Here is a kernel panic from my host.
[ 103.043194] BUG: unable to handle kernel NULL pointer dereference at 0000000000000048
[ 103.044025] IP: [<ffffffff815aaaaf>] tcp_rearm_rto+0xcf/0x150
...
[ 146.301158] Call Trace:
[ 146.301158] [<ffffffff815ab7f0>] tcp_ack+0xcc0/0x12c0
Before this panic a tcp socket was restored. This socket had sent and
unsent data in the write queue. Sent data was restored in repair mode,
then the socket was switched from reapair mode and unsent data was
restored. After that the socket was switched back into repair mode.
In that moment we had a socket where write queue looks like this:
snd_una snd_nxt write_seq
|_________|________|
|
sk_send_head
After a second switching from repair mode the state of socket was
changed:
snd_una snd_nxt, write_seq
|_________ ________|
|
sk_send_head
This state is inconsistent, because snd_nxt and sk_send_head are not
synchronized.
Bellow you can find a call trace, how packets_out can be incremented
twice for one skb, if snd_nxt and sk_send_head are not synchronized.
In this case packets_out will be always positive, even when
sk_write_queue is empty.
tcp_write_wakeup
skb = tcp_send_head(sk);
tcp_fragment
if (!before(tp->snd_nxt, TCP_SKB_CB(buff)->end_seq))
tcp_adjust_pcount(sk, skb, diff);
tcp_event_new_data_sent
tp->packets_out += tcp_skb_pcount(skb);
I think update of snd_nxt isn't required, when a socket is switched from
repair mode.

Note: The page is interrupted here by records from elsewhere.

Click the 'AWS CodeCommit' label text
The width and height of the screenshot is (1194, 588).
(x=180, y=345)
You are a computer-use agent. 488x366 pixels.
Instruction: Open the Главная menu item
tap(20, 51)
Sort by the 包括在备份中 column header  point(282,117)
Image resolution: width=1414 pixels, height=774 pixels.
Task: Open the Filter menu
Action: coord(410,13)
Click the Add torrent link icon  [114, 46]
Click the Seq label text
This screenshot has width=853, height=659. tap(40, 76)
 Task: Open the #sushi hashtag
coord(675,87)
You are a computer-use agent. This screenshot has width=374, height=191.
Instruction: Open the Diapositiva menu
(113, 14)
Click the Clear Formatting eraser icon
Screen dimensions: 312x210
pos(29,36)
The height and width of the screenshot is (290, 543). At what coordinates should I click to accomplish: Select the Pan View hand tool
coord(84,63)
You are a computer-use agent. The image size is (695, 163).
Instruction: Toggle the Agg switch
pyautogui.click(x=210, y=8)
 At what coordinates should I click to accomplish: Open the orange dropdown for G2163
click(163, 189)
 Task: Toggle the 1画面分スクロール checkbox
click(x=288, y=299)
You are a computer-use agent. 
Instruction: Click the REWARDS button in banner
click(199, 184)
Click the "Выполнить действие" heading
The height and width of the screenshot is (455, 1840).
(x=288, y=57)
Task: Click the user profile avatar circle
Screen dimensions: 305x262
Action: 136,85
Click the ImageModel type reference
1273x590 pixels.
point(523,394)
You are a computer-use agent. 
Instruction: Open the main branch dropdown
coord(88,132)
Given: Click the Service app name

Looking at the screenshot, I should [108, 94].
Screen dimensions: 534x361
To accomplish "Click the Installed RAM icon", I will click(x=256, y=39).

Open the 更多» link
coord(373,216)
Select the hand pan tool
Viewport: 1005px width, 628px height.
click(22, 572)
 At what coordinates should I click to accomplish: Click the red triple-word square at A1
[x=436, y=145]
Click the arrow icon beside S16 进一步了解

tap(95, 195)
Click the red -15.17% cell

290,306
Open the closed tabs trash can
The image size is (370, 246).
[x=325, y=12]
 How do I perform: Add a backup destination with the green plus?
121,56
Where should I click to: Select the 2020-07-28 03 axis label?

Because it's initialized in tcp_connect_init. Then when a
write queue is restored, snd_nxt is incremented in tcp_event_new_data_sent,
so it's always is in consistent state.
I have checked, that the bug is not reproduced with this patch and
all tests about restoring tcp connections work fine.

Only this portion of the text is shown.